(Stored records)

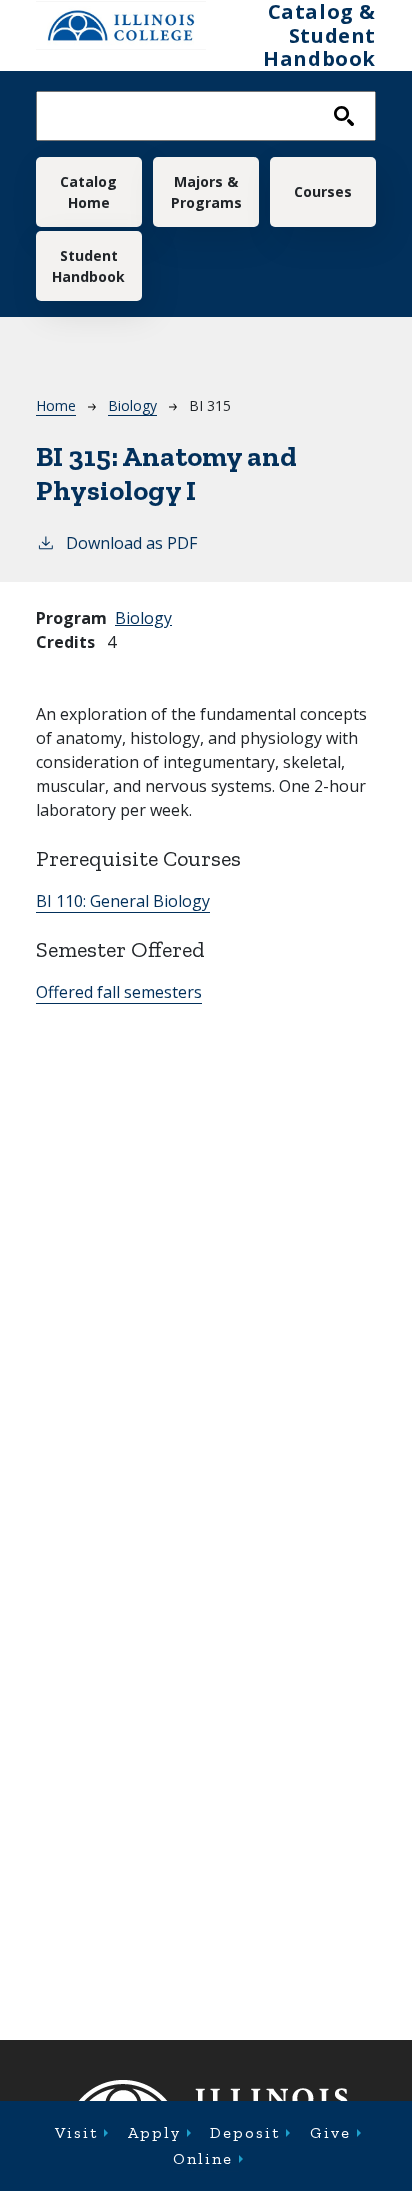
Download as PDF (131, 543)
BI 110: (123, 901)
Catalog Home (88, 192)
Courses (323, 191)
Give (330, 2132)
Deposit (245, 2132)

▶ Task to complete
Repeat every record exactly, but not the pictures.

▶ Exercise result
Download as PDF (131, 543)
BI 110: (123, 901)
Catalog Home (88, 192)
Courses (323, 191)
Give (330, 2132)
Deposit (245, 2132)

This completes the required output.